• Sonuç bulunamadı

KAVRAMSAL ÇERÇEVE 2.1 Bilişsel Yetenekler

2.4. Akademik Beceriler

2.4.1. Okuma-Yazmaya Hazırlık Beceriler

2.4.1.2. Yazma Beceriler

Çocukların çevresi doğumdan itibaren sözlü dille ilgili uyarıcılarla birlikte yazılı dille ilgili uyarıcılarla da çevrelenmiştir. Bu nedenle okuma becerileri gibi yazma becerileri de okul öncesi dönemde temelleri atılması gereken en önemli becerilerden birisidir.

Yazma; “sözlü veya sözsüz konuşma seslerine karşılıklı olan görsel motor sembollere çevirme süreci, harfleri tanıma ve ayırma yeteneği, yazılı iletişim için kullanılan sembol sistemi ve beyinde yapılandırılmış bilgilerin yazıya/kağıda dökülmesi işlemi” olarak tanımlanmaktadır (Carter, 2007: 5).

Okul öncesi dönem, yazma becerisinin gelişimi için kritik evreleri içeren yaşamın en önemli bölümlerinden biridir. Okul öncesi dönemdeki çocukların kağıt üzerindeki karalamasını bir yetişkine gösterip “Bu ne anlatıyor?” diye sorduğunda yazının iletişim anlamında kullanıldığının farkında olduğunu göstermektedir.

Çocukların okuma-yazma ile ilgili ön bilgileri arttıkça karalamalar sözcüklere daha sonra gerçek harflere benzemeye başlamaktadır (Temur, 2009: 86).

Yazma becerisi, dinleme, konuşma, okuma ve resim gelişimi ile birlikte paralel ve iç içe bir gelişim göstermektedir. Yazma becerisi karalama, resim yapma, çizgi çizme, harf benzeri şekiller yazma ve en sonunda formal yazmayı öğrenmeye doğru bir gelişim göstermektedir (Morrow, 2007: 174-176).

Araştırmacılar, çocukların yazma gelişimini farklı aşamalara ayırarak incelemişlerdir. Bu aşamaların çocuklarda aynı sıra ile gelişmesi beklenmemektedir. Sulzby (1986) tarafından çocuklardaki yazma gelişimi altı aşamaya ayrılmıştır. Bu aşamalar aşağıda belirtilmiştir.

Resim yoluyla yazma: Çocuklar bu dönemde resim ve yazı arasındaki farkı anlamamaktadırlar. Resim yaparak yazı yazmaktadırlar. Yazıyı/resmi mesajlarını iletmek için özel bir iletişim aracı olarak kullanmakta ve yaptıkları resimleri yetişkinlere/arkadaşlarına göstererek yazıyı okuyormuş gibi yapmaktadırlar.

________

● Görev Tanımı a:
Yazma becerileri metnine göre aşağıdaki soruları yanıtlayınız.
(i) Sulzby (1986), çocuklardaki yazma gelişimini kaç aşamaya ayırmıştır?
(ii) Çocukların okuma-yazma ile ilgili ön bilgileri arttıkça karalamalar sırasıyla neye benzemeye başlar?
(iii) Yazma becerisi hangi becerilerle birlikte paralel ve iç içe bir gelişim gösterir?

[Kelime ve öğe konum verileri]
________

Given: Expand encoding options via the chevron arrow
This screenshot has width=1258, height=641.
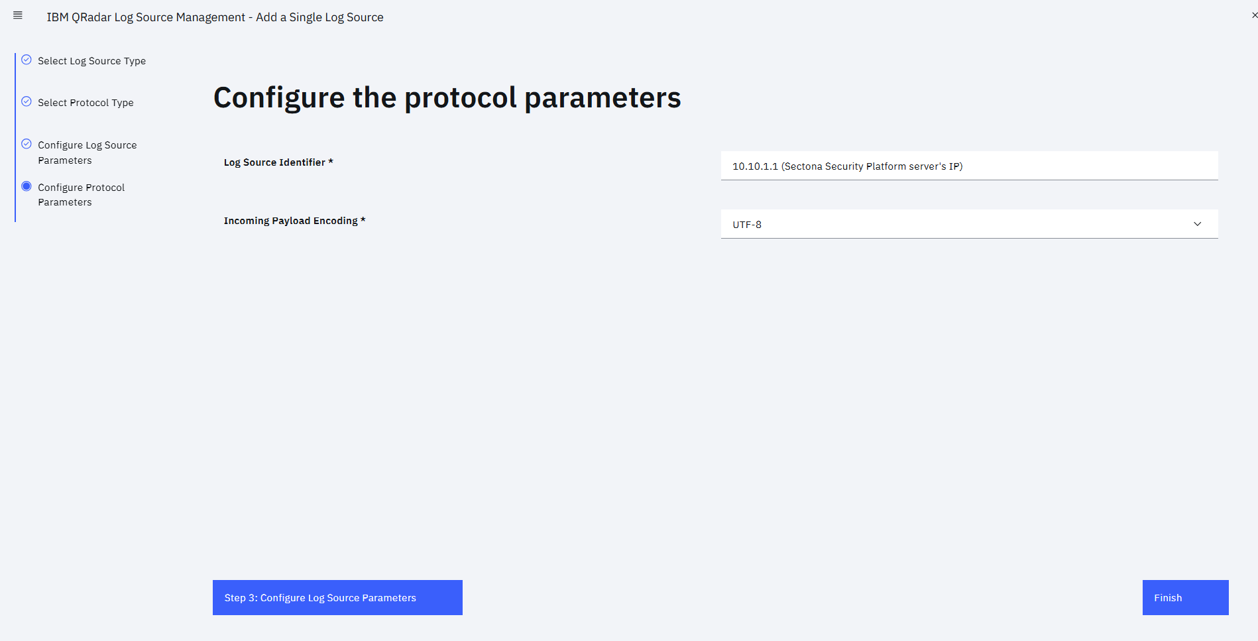Looking at the screenshot, I should [x=1197, y=224].
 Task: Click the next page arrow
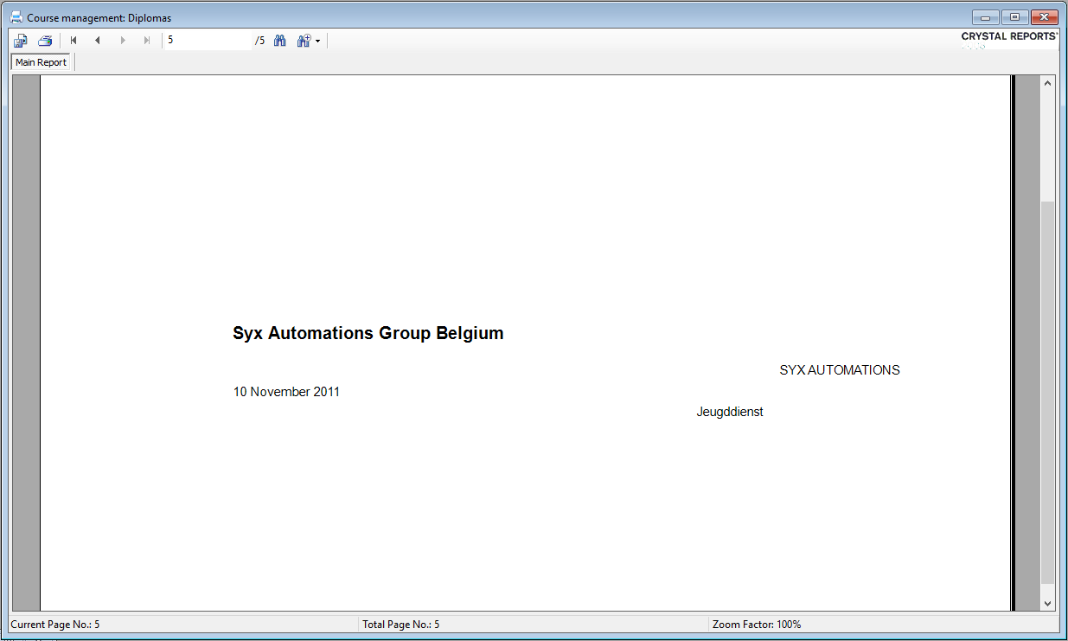[123, 41]
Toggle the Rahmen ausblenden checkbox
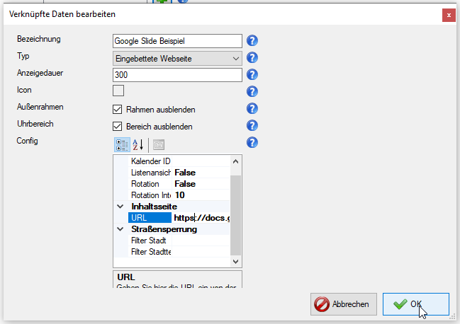The height and width of the screenshot is (324, 460). coord(118,110)
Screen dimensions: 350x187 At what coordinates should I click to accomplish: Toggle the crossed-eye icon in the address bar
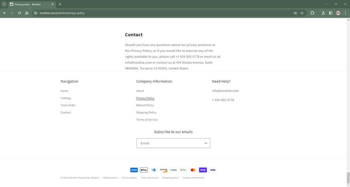click(x=295, y=13)
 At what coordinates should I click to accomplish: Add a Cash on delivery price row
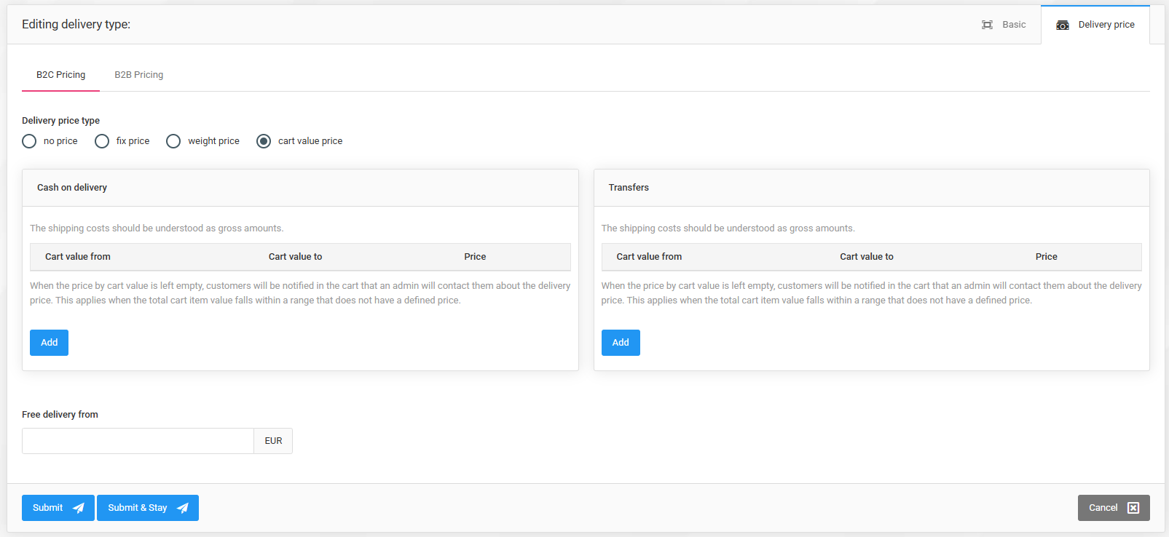[x=49, y=343]
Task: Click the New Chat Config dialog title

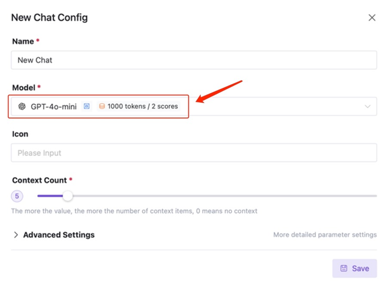Action: click(49, 18)
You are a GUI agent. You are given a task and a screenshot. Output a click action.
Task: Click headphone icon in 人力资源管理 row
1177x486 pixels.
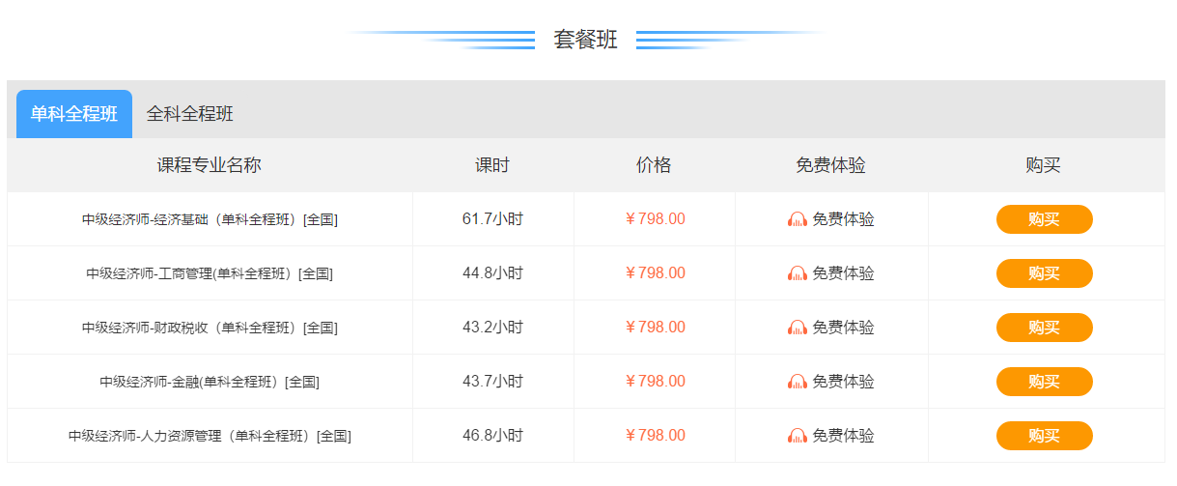(798, 436)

________

● Görev Tanımı b: Kayıtlarda "Toggle the Rahmen ausblenden checkbox" ifadesini içeren satırdan "Action: click(49, 18)" ifadesini içeren satıra kadar, iki uç da dahil olmak üzere her şeyi aynen yazınız. Görselleri cevaba almayınız.

● Çıktı a:
(i) Altı aşamaya.
(ii) Önce sözcüklere, daha sonra gerçek harflere.
(iii) Dinleme, konuşma, okuma ve resim gelişimi ile birlikte.

● Çıktı b:
Toggle the Rahmen ausblenden checkbox
The height and width of the screenshot is (324, 460). coord(118,110)
Screen dimensions: 350x187 At what coordinates should I click to accomplish: Toggle the crossed-eye icon in the address bar
click(x=295, y=13)
 At what coordinates should I click to accomplish: Add a Cash on delivery price row
[x=49, y=343]
Task: Click the New Chat Config dialog title

Action: click(49, 18)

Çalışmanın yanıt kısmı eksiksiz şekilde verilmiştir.